# What's on your workbench - n scale



## Carl (Feb 19, 2012)

Putting the finishing touches on a scratch-built water tower. A little more paint and then onto the layout.


----------



## xrunner (Jul 29, 2011)

Wow! That's pretty nice. Really nice! :thumbsup:


----------



## Fifer (Apr 21, 2011)

Carl said:


> Putting the finishing touches on a scratch-built water tower. A little more paint and then onto the layout.


Thats a fine looking tower Carl !!!

Mike


----------



## Fifer (Apr 21, 2011)

Here is finally a method I came up with to make N Scale (or HO) yuccas.
I will try to do a how to and post it on our site soon.
It only requires Tan, white and grey craft paint, woodland yellow grass turf, woodland white flowers and silflor summer tufts and thick ACC.

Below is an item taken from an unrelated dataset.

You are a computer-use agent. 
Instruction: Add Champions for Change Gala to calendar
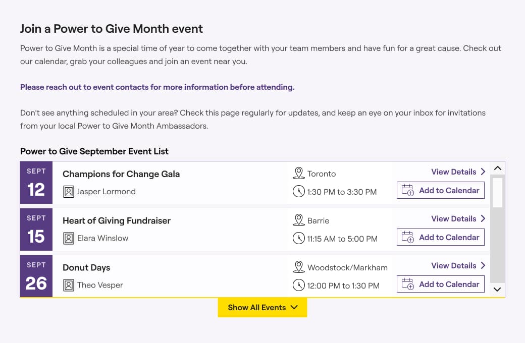click(x=441, y=190)
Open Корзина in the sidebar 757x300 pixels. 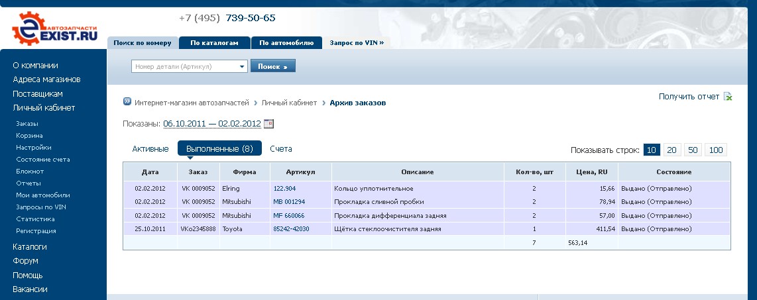pyautogui.click(x=29, y=136)
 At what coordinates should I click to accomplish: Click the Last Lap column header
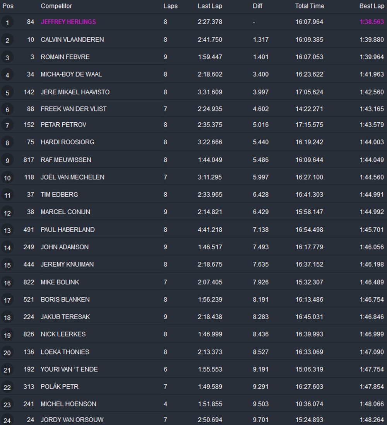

Here are the results on the work bench.










Mike


----------



## Catwagon (Jul 2, 2012)

I love the water tower (kudos!) and those yuccas are excellent!

The skill level around here really impresses the heck out of me.


----------



## Fifer (Apr 21, 2011)

Catwagon said:


> I love the water tower (kudos!) and those yuccas are excellent!
> 
> The skill level around here really impresses the heck out of me.


Thanks CW good to have you here!

Mike


----------



## Ranger (Mar 4, 2012)

awesome job on the water tower


----------



## gunrunnerjohn (Nov 10, 2010)

Nice work on the water tower, looks great!


----------



## brik-el (Feb 24, 2012)

That is soooooooooooo awesome.

:thumbsup::thumbsup::thumbsup:


----------



## Carl (Feb 19, 2012)

Thank you Gentleman, very much appreciate the comments. 

Now, if Mike Fifer would figure out how to do produce a cactus, I would be a happy camper.


----------



## Catwagon (Jul 2, 2012)

Flax seed glued together and then painted the appropriate color....

edit: Oh wait, that's for HO, sorry.


----------



## Fifer (Apr 21, 2011)

Carl said:


> Thank you Gentleman, very much appreciate the comments.
> 
> Now, if Mike Fifer would figure out how to do produce a cactus, I would be a happy camper.


What Kind ??? 
You could be busy for years !!!!

Mike


----------